Task prompt: Please restate, exactly as they appear, only the lines from the one that contains "Click the goodreads logo" to the final line of the entries, with no pictures.

(Pixel coordinate grounding data)
[Start of section]

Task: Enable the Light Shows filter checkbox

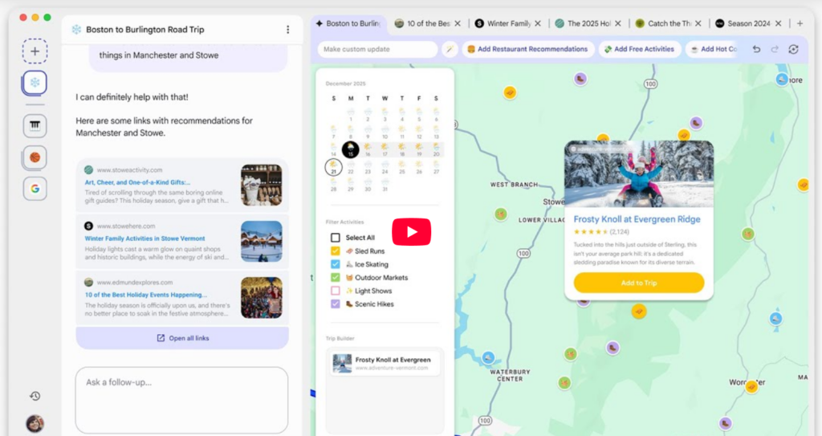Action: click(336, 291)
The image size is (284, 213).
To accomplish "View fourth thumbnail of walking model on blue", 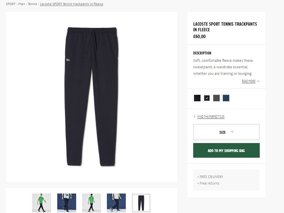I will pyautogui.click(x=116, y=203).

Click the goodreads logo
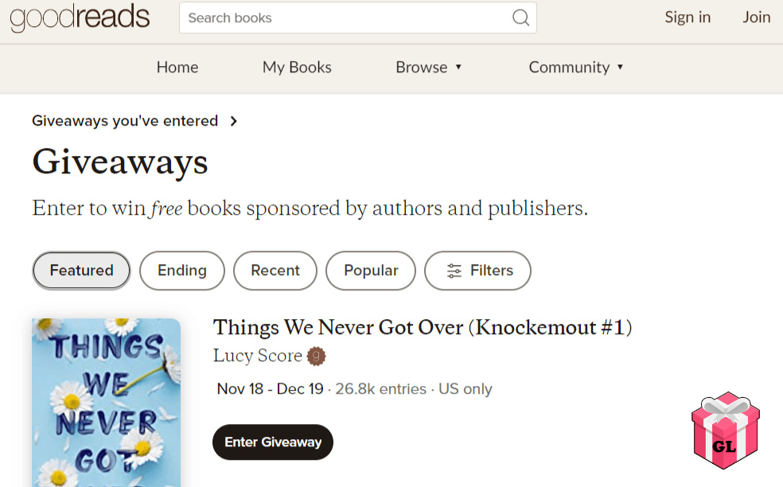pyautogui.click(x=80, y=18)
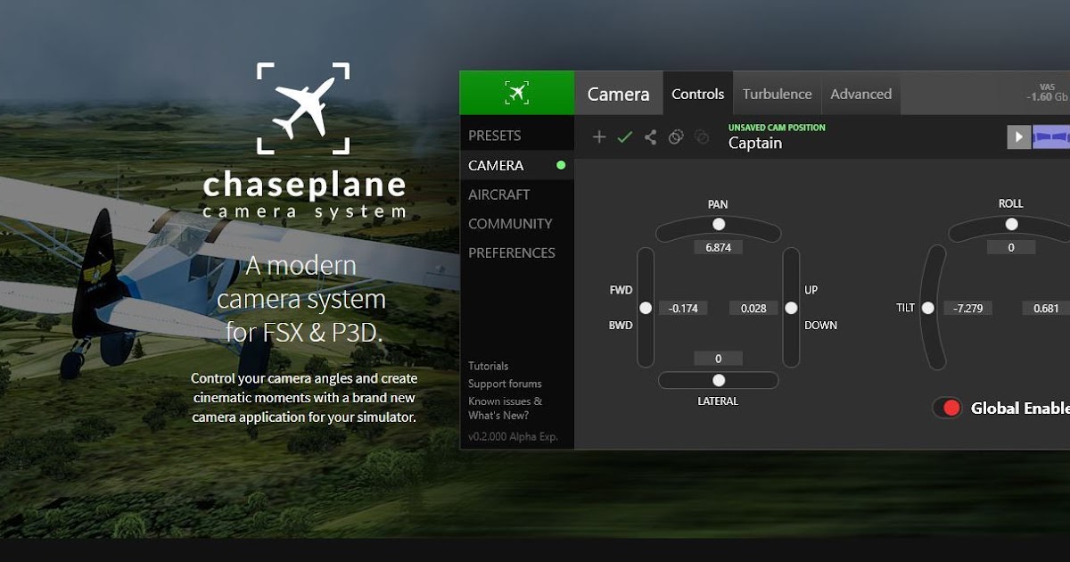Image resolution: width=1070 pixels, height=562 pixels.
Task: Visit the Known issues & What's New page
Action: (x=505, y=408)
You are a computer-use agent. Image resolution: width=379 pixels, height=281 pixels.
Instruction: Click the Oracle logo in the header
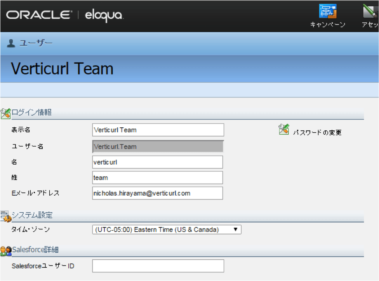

[End of section]

Reply to the exercise:
Click the goodreads logo
pyautogui.click(x=80, y=18)
Image resolution: width=1070 pixels, height=562 pixels.
Task: Visit the Known issues & What's New page
Action: (x=505, y=408)
You are a computer-use agent. Image resolution: width=379 pixels, height=281 pixels.
Instruction: Click the Oracle logo in the header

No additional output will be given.